[Saved data entries]
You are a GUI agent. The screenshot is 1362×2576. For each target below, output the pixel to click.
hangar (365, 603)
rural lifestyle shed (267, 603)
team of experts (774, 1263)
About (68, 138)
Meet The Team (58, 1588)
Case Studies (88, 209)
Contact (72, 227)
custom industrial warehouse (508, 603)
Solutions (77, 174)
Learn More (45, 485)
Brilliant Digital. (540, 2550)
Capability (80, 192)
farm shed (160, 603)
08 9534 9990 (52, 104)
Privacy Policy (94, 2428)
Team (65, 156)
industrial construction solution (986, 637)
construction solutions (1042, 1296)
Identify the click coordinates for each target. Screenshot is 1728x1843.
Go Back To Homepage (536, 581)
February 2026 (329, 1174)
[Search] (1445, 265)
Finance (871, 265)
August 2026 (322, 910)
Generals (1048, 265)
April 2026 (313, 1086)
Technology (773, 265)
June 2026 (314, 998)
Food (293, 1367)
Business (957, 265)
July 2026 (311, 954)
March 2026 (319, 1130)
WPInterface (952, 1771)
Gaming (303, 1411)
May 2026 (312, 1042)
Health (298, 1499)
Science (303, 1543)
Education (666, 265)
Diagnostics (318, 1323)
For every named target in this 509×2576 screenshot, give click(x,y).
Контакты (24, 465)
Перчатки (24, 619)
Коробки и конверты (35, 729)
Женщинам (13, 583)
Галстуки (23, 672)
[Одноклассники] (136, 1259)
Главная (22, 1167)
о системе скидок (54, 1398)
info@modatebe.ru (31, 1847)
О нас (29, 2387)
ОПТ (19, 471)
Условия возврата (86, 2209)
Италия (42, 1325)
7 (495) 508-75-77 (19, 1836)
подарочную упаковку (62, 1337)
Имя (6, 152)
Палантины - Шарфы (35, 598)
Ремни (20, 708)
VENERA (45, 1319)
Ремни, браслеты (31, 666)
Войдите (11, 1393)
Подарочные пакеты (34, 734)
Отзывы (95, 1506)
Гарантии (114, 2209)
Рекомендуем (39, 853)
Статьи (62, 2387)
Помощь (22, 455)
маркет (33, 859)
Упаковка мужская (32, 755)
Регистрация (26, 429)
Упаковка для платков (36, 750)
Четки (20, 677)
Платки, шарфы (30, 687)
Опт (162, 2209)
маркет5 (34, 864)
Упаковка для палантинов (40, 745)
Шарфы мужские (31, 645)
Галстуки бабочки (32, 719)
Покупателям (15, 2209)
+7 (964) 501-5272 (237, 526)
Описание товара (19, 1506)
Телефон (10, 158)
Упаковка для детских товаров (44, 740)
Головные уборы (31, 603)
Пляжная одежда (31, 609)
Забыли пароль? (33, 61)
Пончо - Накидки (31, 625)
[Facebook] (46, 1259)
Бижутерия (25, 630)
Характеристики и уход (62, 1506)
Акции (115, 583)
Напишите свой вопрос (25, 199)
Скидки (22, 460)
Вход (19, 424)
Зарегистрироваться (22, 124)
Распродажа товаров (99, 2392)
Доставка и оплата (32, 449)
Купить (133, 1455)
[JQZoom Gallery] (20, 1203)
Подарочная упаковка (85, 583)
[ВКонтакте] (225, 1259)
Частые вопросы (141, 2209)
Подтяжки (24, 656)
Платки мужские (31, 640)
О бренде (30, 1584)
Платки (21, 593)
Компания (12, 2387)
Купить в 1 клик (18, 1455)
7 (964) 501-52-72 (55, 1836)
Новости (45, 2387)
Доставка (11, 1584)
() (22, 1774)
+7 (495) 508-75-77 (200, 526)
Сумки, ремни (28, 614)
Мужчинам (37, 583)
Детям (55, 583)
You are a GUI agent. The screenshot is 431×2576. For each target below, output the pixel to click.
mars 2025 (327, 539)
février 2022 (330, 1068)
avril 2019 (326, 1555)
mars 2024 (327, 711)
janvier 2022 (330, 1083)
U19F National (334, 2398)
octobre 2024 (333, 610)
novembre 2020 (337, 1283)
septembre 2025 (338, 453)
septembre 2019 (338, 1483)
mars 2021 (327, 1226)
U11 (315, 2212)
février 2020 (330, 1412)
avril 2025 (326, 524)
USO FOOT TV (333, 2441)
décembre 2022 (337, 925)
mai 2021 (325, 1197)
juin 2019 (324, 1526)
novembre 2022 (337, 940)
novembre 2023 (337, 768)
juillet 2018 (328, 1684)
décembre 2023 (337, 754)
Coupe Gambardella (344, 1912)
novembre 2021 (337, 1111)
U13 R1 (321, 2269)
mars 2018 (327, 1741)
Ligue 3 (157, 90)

__Try it__: Restate all entries above verbatim.

__Response for this exercise__:
You are a GUI agent. The screenshot is 1362×2576. For each target below, output the pixel to click.
hangar (365, 603)
rural lifestyle shed (267, 603)
team of experts (774, 1263)
About (68, 138)
Meet The Team (58, 1588)
Case Studies (88, 209)
Contact (72, 227)
custom industrial warehouse (508, 603)
Solutions (77, 174)
Learn More (45, 485)
Brilliant Digital. (540, 2550)
Capability (80, 192)
farm shed (160, 603)
08 9534 9990 (52, 104)
Privacy Policy (94, 2428)
Team (65, 156)
industrial construction solution (986, 637)
construction solutions (1042, 1296)
Identify the click coordinates for each target. Screenshot is 1728x1843.
Go Back To Homepage (536, 581)
February 2026 (329, 1174)
[Search] (1445, 265)
Finance (871, 265)
August 2026 (322, 910)
Generals (1048, 265)
April 2026 (313, 1086)
Technology (773, 265)
June 2026 (314, 998)
Food (293, 1367)
Business (957, 265)
July 2026 (311, 954)
March 2026 (319, 1130)
WPInterface (952, 1771)
Gaming (303, 1411)
May 2026 (312, 1042)
Health (298, 1499)
Science (303, 1543)
Education (666, 265)
Diagnostics (318, 1323)
For every named target in this 509×2576 screenshot, give click(x,y).
Контакты (24, 465)
Перчатки (24, 619)
Коробки и конверты (35, 729)
Женщинам (13, 583)
Галстуки (23, 672)
[Одноклассники] (136, 1259)
Главная (22, 1167)
о системе скидок (54, 1398)
info@modatebe.ru (31, 1847)
О нас (29, 2387)
ОПТ (19, 471)
Условия возврата (86, 2209)
Италия (42, 1325)
7 (495) 508-75-77 (19, 1836)
подарочную упаковку (62, 1337)
Имя (6, 152)
Палантины - Шарфы (35, 598)
Ремни (20, 708)
VENERA (45, 1319)
Ремни, браслеты (31, 666)
Войдите (11, 1393)
Подарочные пакеты (34, 734)
Отзывы (95, 1506)
Гарантии (114, 2209)
Рекомендуем (39, 853)
Статьи (62, 2387)
Помощь (22, 455)
маркет (33, 859)
Упаковка мужская (32, 755)
Регистрация (26, 429)
Упаковка для платков (36, 750)
Четки (20, 677)
Платки, шарфы (30, 687)
Опт (162, 2209)
маркет5 (34, 864)
Упаковка для палантинов (40, 745)
Шарфы мужские (31, 645)
Галстуки бабочки (32, 719)
Покупателям (15, 2209)
+7 (964) 501-5272 (237, 526)
Описание товара (19, 1506)
Телефон (10, 158)
Упаковка для детских товаров (44, 740)
Головные уборы (31, 603)
Пляжная одежда (31, 609)
Забыли пароль? (33, 61)
Пончо - Накидки (31, 625)
[Facebook] (46, 1259)
Бижутерия (25, 630)
Характеристики и уход (62, 1506)
Акции (115, 583)
Напишите свой вопрос (25, 199)
Скидки (22, 460)
Вход (19, 424)
Зарегистрироваться (22, 124)
Распродажа товаров (99, 2392)
Доставка и оплата (32, 449)
Купить (133, 1455)
[JQZoom Gallery] (20, 1203)
Подарочная упаковка (85, 583)
[ВКонтакте] (225, 1259)
Частые вопросы (141, 2209)
Подтяжки (24, 656)
Платки мужские (31, 640)
О бренде (30, 1584)
Платки (21, 593)
Компания (12, 2387)
Купить в 1 клик (18, 1455)
7 (964) 501-52-72 (55, 1836)
Новости (45, 2387)
Доставка (11, 1584)
() (22, 1774)
+7 (495) 508-75-77 (200, 526)
Сумки, ремни (28, 614)
Мужчинам (37, 583)
Детям (55, 583)
You are a GUI agent. The screenshot is 431×2576. For each target below, output the pixel to click.
mars 2025 (327, 539)
février 2022 (330, 1068)
avril 2019 (326, 1555)
mars 2024 (327, 711)
janvier 2022 (330, 1083)
U19F National (334, 2398)
octobre 2024 (333, 610)
novembre 2020 (337, 1283)
septembre 2025 (338, 453)
septembre 2019 (338, 1483)
mars 2021 (327, 1226)
U11 (315, 2212)
février 2020 (330, 1412)
avril 2025 (326, 524)
USO FOOT TV (333, 2441)
décembre 2022 (337, 925)
mai 2021 (325, 1197)
juin 2019 (324, 1526)
novembre 2022 (337, 940)
novembre 2023 (337, 768)
juillet 2018 (328, 1684)
décembre 2023 (337, 754)
Coupe Gambardella (344, 1912)
novembre 2021 (337, 1111)
U13 R1 (321, 2269)
mars 2018 (327, 1741)
Ligue 3 (157, 90)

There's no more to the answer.